■ Activity:
Nothing should differ between your output and the entries below.
━━━━━━━━━━
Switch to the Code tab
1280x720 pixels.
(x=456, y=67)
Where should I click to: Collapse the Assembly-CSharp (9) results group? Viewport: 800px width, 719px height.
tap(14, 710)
━━━━━━━━━━
■ Your response:
Switch to the Code tab
1280x720 pixels.
(x=456, y=67)
Where should I click to: Collapse the Assembly-CSharp (9) results group? Viewport: 800px width, 719px height.
tap(14, 710)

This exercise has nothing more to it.